§ Given passage:
>> start
# Salomon Malamut for general riding



## kamina (Apr 4, 2011)

I picked up a new board (Arbor Roundhouse) and bindings (Forum Shaka) and now need some boots. I've tried on a few models and the best fit's have been the Salomon Malamute and Forum Forumula. I picked up the Forums since they where on really good discount (ended up half price of what the Malamute costs), but they where faulty and I had to return them.

So I'm back to having no boots...

I like general riding, not a lot of jumps or park. However I know that in the coming 2-3 years I'll be spending a lot of time in a park with my kid who is learning to snowboard (I have no idea what that means for me). I'm concerned the Malamutes will be so stiff that it will make riding in the park even more intimidating then it would be otherwise... So, would the Malamutes be a bad idea?

All shops have removed their shoes from inventory already, I don't think I'll be able to try any more models on. I do have one online shop selling Vans Andreas Wiig III shoes for half of what the Malamutes would cost (and have a return policy if they don't fit), but judging at how different all the boots I tried till now felt I'm not sure it would be worth it to try...


----------



## garavac (Dec 1, 2008)

malamutes rock...in all but price, even more so if you are a bit heavier...


----------



## Ratsch-Bumm (Dec 24, 2010)
>> end
§ Task instructions:
1) In the snowboard boot thread, which bindings did kamina pick up along with the new board?
2) Using the snowboard boot thread, explain why kamina worries that the Malamutes could be a bad choice.
3) From the snowboard boot thread, repeat word for word the part from "I picked up a" to "to return them.".
The listing after this plays no part in what you need to do.

§ Recorded data:
>> start
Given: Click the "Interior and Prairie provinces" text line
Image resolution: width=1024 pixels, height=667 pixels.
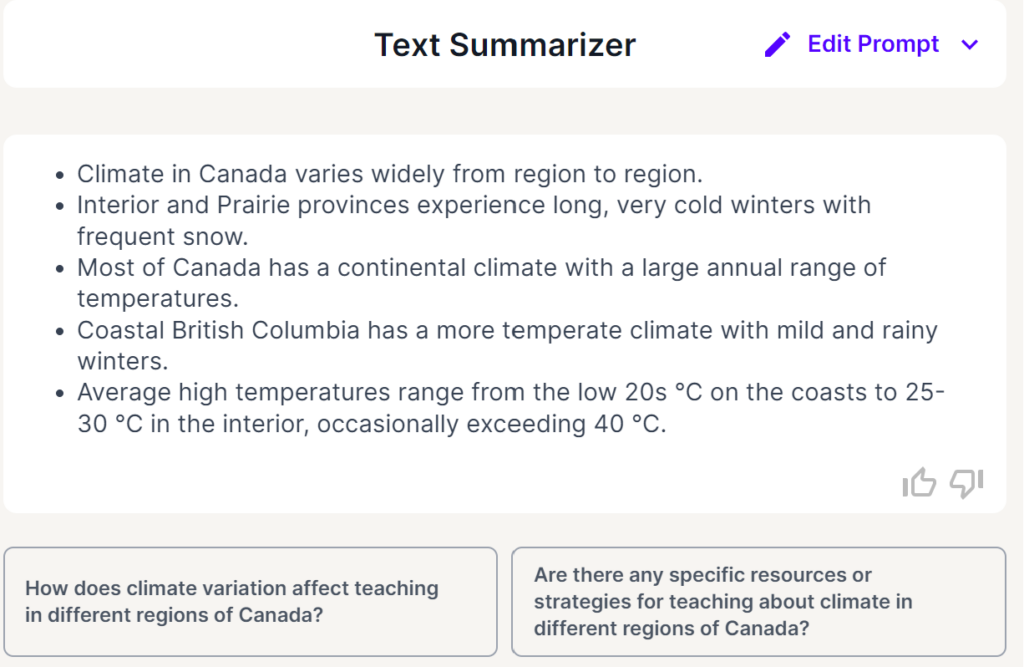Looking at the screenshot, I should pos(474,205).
>> end
§ List of solutions:
1) Forum Shaka bindings.

2) kamina expects to spend a lot of time in a park over the next two to three years with a kid who is learning to snowboard. The worry is that the Malamutes will be so stiff that riding in the park will feel even more intimidating than it would otherwise.

3)
I picked up a new board (Arbor Roundhouse) and bindings (Forum Shaka) and now need some boots. I've tried on a few models and the best fit's have been the Salomon Malamute and Forum Forumula. I picked up the Forums since they where on really good discount (ended up half price of what the Malamute costs), but they where faulty and I had to return them.